Selon RTE, « l’adoption de modes de vie plus sobres a une influence baissière » sur la consommation d’électricité estimée à une centaine de térawattheures par an. Dans le scénario de sobriété, la hausse de la consommation électrique est contenue à 555 TWh par an en 2050, contre 475 TWh aujourd’hui (et 645 TWh dans le scénario de référence). Conformément à la SNBC, la consommation énergétique totale est quant à elle en net recul à 930 TWh, contre 1 600 TWh actuellement.
Le scénario « génération frugale » de l’Ademe mise quant à lui sur une consommation de 400 TWh d’électricité en 2050. Mais, quelles qu’en soient les proportions, il faudra de la sobriété, estime l’agence. Le seul de ses scénarios qui s’en passe, intitulé « pari réparateur », conduit selon elle « à une fuite en avant qui paraît risquée ».
Une idée trop radicale ?
Parmi les écuries politiques en course pour la présidentielle, les Verts et LFI, et dans une moindre mesure le PS, s’appuient clairement sur la sobriété dans leurs programmes.

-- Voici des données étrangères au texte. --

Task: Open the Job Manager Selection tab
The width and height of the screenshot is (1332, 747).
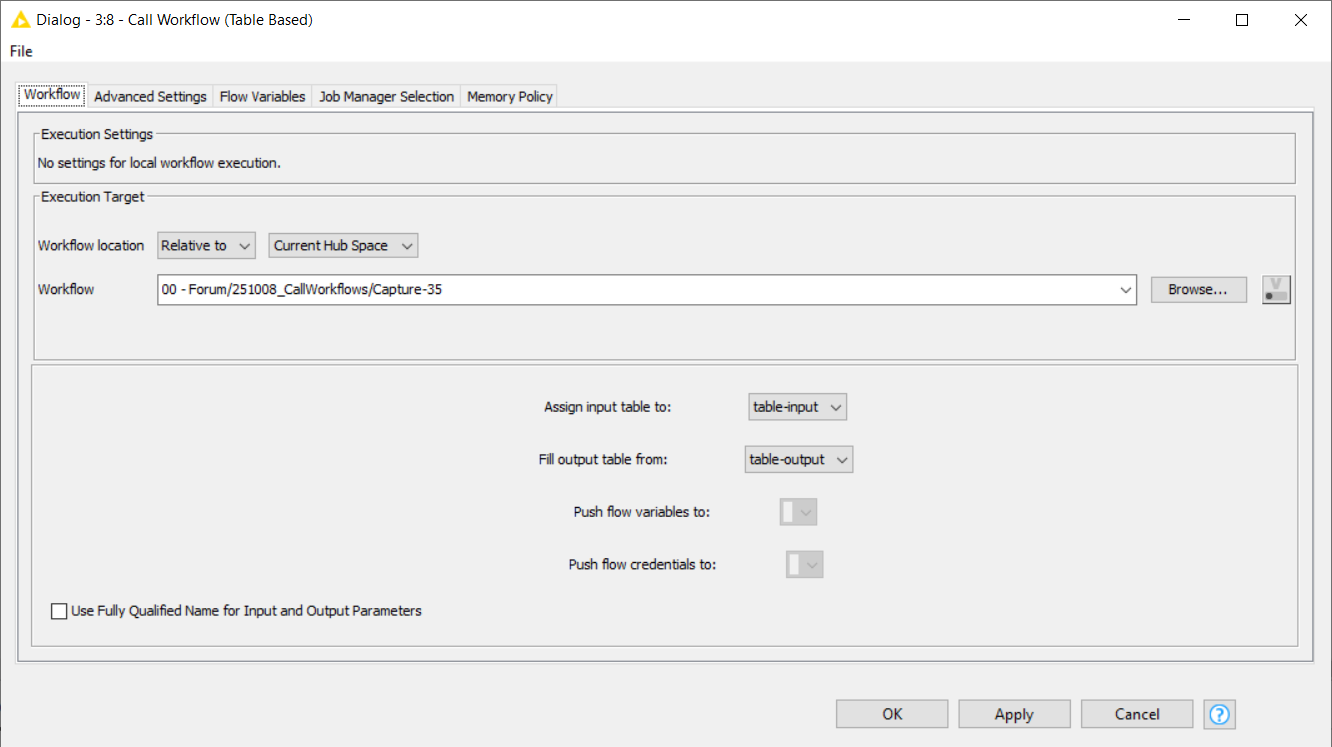Action: [x=386, y=97]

« Les écologistes font le choix politique de mettre la maîtrise de la consommation au cœur de la stratégie énergétique. La trajectoire “sobriété” de RTE doit être l’hypothèse de référence centrale pour comparer les différents scénarios de mix de production », écrivent Yannick Jadot et son entourage dans une note d’octobre 2021.
Dans son programme baptisé « l’Avenir en commun », Jean-Luc Mélenchon se fixe l’objectif d’atteindre 100 % d’énergies renouvelables « avec un double mot d’ordre : sobriété et efficacité énergétique », reprenant à son compte les travaux de l’association négaWatt.

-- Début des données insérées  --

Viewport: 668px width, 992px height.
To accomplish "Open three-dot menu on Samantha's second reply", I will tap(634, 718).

Pour le député LRM Jean-Charles Colas Roy :
« LFI et les Verts emploient ce terme de manière radicale, et le détournent pour parler d’austérité sur les modes de vie. Cela implique des choix de société extrêmement radicaux et contraignants. Par exemple, la recohabitation signifie une interdiction ou une contrainte sur la possibilité de posséder une résidence secondaire. La réduction du nombre de véhicules a des conséquences extrêmement fortes sur la capacité des Français à se déplacer librement et facilement. »
Or pour celui qui fait office de « relais » de la campagne LRM auprès de la société civile sur les questions de transition écologique, « ces politiques ne seront pas acceptées si elles sont trop radicales ».

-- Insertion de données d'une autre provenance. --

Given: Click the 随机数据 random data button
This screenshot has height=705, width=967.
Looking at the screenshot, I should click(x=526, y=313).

Sobriété versus réindustrialisation
Jean-Charles Colas-Roy plaide néanmoins pour que la majorité présidentielle se « réapproprie » le concept de sobriété, jusqu’à un certain point… car vouloir trop en faire « n’est pas compatible avec la réindustrialisation du pays, qui elle-même est vertueuse pour baisser l’empreinte carbone de la France ».
La majorité affiche d’ailleurs sa préférence pour le scénario de consommation le plus haut de RTE (752 TWh). « Si nous voulons réussir la reconquête industrielle, et c’est l’ambition du président de la République, la consommation atteindra près de 750 TWh d’électricité en 2050, soit près de 75 % de plus qu’aujourd’hui », a fait savoir Agnès Pannier-Runacher, ministre déléguée à l’Industrie, lors du colloque de l’Union française de l’électricité le 14 décembre.
Un point de vue partagé par les organisations syndicales du secteur de l’énergie (CFDT, CGT, FO et CFE-CGC), et par EDF, dont le PDG, Jean-Bernard Lévy, estime que cette trajectoire « haute » de consommation correspond « plutôt à un scénario central ».
Du côté du RN, Jean-Philippe Tanguy, directeur adjoint de campagne de Marine Le Pen, juge que le « postulat de départ selon lequel la société consomme trop est faux. Il y a beaucoup de gens en précarité énergétique, qui ne se goinfrent pas de viande… ».
Le parti d’extrême droite plaide pour des « changements de société », comme « la démondialisation, la lutte contre les ententes sur l’obsolescence programmée, la favorisation de l’économie circulaire, ou le localisme ».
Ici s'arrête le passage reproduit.